- _Your instructions_
Copy every line below, from the one containing "Screen dimensions: 1800x1013" down to the one containing "coord(289,309)", both included, keeping all of the text, but shift each coordinate in the answers by adding 66 to it.

- _Material for this task_
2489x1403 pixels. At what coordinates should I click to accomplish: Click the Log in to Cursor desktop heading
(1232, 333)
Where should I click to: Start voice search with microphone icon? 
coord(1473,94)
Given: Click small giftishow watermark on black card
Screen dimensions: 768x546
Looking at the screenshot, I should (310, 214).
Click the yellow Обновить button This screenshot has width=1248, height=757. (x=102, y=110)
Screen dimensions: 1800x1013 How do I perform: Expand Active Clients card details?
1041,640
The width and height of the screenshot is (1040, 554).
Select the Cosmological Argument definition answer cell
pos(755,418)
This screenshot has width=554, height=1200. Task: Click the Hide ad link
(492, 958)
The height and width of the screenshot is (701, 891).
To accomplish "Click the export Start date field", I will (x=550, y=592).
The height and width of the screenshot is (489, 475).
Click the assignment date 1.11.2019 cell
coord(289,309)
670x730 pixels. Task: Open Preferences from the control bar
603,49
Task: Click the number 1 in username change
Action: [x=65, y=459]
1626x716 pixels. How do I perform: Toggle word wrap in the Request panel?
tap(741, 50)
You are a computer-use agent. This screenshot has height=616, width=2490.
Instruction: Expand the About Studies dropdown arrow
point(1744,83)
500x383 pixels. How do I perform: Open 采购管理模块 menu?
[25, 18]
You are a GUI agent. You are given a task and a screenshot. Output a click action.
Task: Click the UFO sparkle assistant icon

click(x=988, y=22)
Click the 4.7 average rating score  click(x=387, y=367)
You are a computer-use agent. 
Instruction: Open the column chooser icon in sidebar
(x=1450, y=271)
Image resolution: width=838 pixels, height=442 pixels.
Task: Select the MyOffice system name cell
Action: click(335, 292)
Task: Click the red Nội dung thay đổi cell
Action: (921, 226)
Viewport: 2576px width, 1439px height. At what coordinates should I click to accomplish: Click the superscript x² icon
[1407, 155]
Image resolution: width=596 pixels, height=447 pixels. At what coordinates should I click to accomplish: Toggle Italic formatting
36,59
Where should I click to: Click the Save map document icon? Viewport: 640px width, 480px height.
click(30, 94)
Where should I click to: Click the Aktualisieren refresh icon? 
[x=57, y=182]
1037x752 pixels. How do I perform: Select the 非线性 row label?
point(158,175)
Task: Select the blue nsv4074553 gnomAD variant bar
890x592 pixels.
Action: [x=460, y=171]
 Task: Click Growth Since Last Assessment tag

- _Written reply_
Screen dimensions: 1800x1013 How do I perform: Expand Active Clients card details?
1107,706
The width and height of the screenshot is (1040, 554).
Select the Cosmological Argument definition answer cell
pos(821,484)
This screenshot has width=554, height=1200. Task: Click the Hide ad link
(558, 1024)
The height and width of the screenshot is (701, 891).
To accomplish "Click the export Start date field", I will (x=616, y=658).
The height and width of the screenshot is (489, 475).
Click the assignment date 1.11.2019 cell
coord(355,375)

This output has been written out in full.